C'est une période favorable à l'introspection, au travail sur soi, à la divination et à la communication avec les âmes des morts et leur monde. C'est le moment de la Chasse Sauvage, avec la grande cavalcade des esprits qui parcourent les cieux à la recherche des âmes des morts perdues ou errantes, afin de pouvoir les reconduire chez elles. A la tête, un chasseur illustre dont le nom varie selon les lieux : Gwynn Ap Nudd, Roi des Esprits au pays de Galles, Herne le Chasseur en Angleterre, voire le Roi Arthur lui-même.
Il ne s'agit pas d'un fête traditionnelle, aussi n'est elle pas célébrée par tous, c'est une fête moderne, du moins dans sa forme et sa date. Les einherjar sont les guerriers morts à la bataille choisis par les valkyries et amenés au Valhalla (Nous décrirons plus bas qui sont les einherjar.).
Le choix du jour de l'armistice de la première guerre mondiale, n'est pas un hasard. C'est la première guerre d'une telle amplitude et qui fit tant de morts et de mutilés parmis les vétérans. Ainsi, certains nordisants modernes ont donc décidé de rendre les honneurs en ce jour à l'ensemble des soldats morts en accomplissant leur devoir et ceux qui sont mort en protégeant les leurs. Selon les groupes ou individus, par extension, hommage est aussi rendu à tous ceux qui trouvent la mort à cause des guerres et aux vétérans, quelle que soit leur nationalité.

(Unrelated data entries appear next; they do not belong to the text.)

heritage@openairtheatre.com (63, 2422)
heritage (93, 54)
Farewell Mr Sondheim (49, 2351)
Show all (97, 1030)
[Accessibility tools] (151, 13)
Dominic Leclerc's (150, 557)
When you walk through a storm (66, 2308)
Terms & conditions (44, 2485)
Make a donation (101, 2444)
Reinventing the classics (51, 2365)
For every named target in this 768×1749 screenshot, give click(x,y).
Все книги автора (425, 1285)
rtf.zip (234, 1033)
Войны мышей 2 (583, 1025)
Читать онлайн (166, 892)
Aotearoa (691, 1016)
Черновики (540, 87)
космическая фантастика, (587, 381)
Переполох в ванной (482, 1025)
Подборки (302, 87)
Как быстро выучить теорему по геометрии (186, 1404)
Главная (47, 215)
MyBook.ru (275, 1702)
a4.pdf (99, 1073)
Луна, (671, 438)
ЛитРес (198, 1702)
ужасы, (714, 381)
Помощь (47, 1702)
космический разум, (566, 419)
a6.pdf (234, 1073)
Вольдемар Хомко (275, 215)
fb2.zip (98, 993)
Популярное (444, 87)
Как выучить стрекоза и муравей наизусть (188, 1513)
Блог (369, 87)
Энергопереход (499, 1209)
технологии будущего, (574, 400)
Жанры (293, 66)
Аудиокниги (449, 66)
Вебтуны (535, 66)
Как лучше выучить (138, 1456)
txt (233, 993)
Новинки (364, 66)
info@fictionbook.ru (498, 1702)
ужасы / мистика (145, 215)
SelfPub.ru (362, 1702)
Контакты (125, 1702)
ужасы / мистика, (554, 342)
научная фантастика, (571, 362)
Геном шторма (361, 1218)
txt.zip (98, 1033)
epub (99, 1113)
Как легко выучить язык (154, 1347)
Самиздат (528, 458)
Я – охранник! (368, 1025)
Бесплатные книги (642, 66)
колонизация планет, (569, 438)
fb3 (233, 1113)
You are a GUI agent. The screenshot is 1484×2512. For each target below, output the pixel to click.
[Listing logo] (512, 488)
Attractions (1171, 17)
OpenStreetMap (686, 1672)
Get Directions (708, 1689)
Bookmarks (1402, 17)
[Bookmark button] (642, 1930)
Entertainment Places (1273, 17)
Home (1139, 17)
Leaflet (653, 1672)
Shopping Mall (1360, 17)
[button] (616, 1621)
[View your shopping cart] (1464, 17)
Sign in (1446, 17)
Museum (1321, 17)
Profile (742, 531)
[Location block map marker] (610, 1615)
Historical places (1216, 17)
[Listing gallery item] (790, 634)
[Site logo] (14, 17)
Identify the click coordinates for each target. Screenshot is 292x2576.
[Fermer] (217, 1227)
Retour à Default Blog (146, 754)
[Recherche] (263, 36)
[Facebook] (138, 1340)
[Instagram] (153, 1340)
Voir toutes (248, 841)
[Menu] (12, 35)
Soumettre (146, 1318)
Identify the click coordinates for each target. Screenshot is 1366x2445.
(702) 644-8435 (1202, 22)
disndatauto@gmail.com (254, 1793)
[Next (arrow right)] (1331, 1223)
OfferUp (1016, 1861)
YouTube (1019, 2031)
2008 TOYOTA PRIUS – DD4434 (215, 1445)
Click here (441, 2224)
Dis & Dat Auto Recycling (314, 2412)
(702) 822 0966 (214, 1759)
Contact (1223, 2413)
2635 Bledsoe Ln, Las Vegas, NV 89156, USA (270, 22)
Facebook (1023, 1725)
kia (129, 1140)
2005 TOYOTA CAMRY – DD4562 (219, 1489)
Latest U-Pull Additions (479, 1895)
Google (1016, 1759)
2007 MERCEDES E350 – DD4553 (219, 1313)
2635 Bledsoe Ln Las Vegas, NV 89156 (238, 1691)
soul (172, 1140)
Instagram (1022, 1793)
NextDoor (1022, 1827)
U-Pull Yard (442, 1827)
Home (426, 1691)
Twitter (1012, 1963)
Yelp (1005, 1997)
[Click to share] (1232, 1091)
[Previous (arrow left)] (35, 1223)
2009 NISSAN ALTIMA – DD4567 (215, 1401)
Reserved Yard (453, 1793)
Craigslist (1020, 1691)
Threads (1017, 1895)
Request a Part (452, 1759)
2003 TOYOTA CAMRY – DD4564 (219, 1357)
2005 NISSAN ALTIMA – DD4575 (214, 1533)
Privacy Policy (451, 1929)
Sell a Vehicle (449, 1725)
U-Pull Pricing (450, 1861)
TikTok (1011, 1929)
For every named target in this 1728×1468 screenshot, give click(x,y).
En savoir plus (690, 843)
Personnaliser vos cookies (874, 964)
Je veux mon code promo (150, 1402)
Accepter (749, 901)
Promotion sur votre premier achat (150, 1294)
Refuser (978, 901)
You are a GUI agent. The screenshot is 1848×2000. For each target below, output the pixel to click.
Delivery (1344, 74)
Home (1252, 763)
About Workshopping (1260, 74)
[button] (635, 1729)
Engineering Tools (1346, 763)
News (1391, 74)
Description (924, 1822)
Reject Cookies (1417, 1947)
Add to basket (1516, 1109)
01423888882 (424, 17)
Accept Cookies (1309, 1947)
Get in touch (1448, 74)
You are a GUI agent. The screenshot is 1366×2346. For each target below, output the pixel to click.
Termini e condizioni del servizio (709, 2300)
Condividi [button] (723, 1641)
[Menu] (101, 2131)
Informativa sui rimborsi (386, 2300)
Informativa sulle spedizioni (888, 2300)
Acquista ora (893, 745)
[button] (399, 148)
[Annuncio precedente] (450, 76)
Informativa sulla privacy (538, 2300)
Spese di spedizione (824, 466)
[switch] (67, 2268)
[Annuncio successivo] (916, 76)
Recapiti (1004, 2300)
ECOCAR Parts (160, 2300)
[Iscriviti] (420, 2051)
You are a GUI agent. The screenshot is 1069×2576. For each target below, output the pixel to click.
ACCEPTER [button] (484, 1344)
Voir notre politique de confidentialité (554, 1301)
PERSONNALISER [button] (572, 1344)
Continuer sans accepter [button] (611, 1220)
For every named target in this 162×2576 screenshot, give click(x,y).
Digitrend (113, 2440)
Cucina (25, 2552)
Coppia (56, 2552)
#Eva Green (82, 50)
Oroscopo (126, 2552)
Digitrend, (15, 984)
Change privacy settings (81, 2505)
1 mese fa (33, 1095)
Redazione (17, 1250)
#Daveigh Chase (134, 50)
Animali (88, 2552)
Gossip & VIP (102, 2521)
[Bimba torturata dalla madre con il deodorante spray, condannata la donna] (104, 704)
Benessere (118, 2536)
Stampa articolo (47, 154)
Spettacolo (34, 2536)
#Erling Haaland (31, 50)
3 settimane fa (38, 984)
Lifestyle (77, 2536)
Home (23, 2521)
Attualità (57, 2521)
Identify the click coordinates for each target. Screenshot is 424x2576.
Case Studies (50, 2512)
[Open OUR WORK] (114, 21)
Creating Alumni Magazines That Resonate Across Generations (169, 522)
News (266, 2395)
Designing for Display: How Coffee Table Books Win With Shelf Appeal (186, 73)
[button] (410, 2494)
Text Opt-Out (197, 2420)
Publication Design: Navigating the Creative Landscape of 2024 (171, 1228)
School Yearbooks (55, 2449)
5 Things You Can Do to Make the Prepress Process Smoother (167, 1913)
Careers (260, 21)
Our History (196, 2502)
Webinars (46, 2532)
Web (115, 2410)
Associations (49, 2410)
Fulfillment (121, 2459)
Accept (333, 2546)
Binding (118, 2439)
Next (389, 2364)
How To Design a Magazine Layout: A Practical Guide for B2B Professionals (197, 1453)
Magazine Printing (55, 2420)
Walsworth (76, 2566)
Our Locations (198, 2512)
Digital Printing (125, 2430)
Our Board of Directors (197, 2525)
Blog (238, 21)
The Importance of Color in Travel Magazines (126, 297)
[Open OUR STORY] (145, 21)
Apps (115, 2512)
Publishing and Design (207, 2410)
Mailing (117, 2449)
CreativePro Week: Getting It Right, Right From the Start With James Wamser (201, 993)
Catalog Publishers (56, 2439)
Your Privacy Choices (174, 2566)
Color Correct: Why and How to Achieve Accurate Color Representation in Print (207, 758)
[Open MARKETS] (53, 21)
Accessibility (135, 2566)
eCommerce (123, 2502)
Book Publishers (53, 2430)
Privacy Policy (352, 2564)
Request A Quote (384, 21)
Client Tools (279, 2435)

La moitié des guerriers tombés à la bataille et choisis par les valkyries (ce qui signifie d'ailleurs "celles qui choisissent les morts") pour leurs qualités va à Freya dans sa halle de Sessrumnir à Folkvang, l'autre moitié va à Oðinn à la valhöll/Valhalla (halle des occis) et on nomme ceux-ci einherjar (guerriers uniques).
Tous les matins ils sont réveillés par le coq Gullinkambi et se rendent sur le champ de Idavoll au centre d'Asgard où ils s'entrainent au combat jusqu'au soir. Ceux qui sont de nouveau mort dans la journée réssuscitent et toute la troupe rentre alors à la valhöll pour festoyer jusque tard dans la nuit en mangeant le cochon Saehrimnir ("Suie de mer" qui réssuscite aussi tous les jours.) et en buvant de l'hydromel coulant des pies de la chèvre Heiðrún.
La valhöll compte 540 portes qui peuvent chacune laisser sortir 800 guerriers à la fois. Les einherjar seront l'armée accompagnant Oðinn à la bataille lors de Ragnarökr. Ils y disparaitront tous, accomplissant une dernière fois leur devoir de guerriers afin de permettre l'émergence un monde neuf appaisé, le cycle de vie suivant.
Comme déjà dit, cette fête n'est pas traditionnelle et les manières de la célébrer varient énormément. Voici quelques versions parmis les plus courantes, certaines pouvant s'additionner ou avoir des variantes :
Il ne s'agit pas vraiment d'une fête guerrière en soi. C'est une fête de l'espoir d'un monde meilleur pour lequel certains sont morts. A cette occasion, chacun peut réfléchir à son système de valeurs et s'il est prêt à se battre, voire mourir, pour ce en quoi il croit et ceux à qui il tient, car c'est ça le vrai devoir d'un guerrier.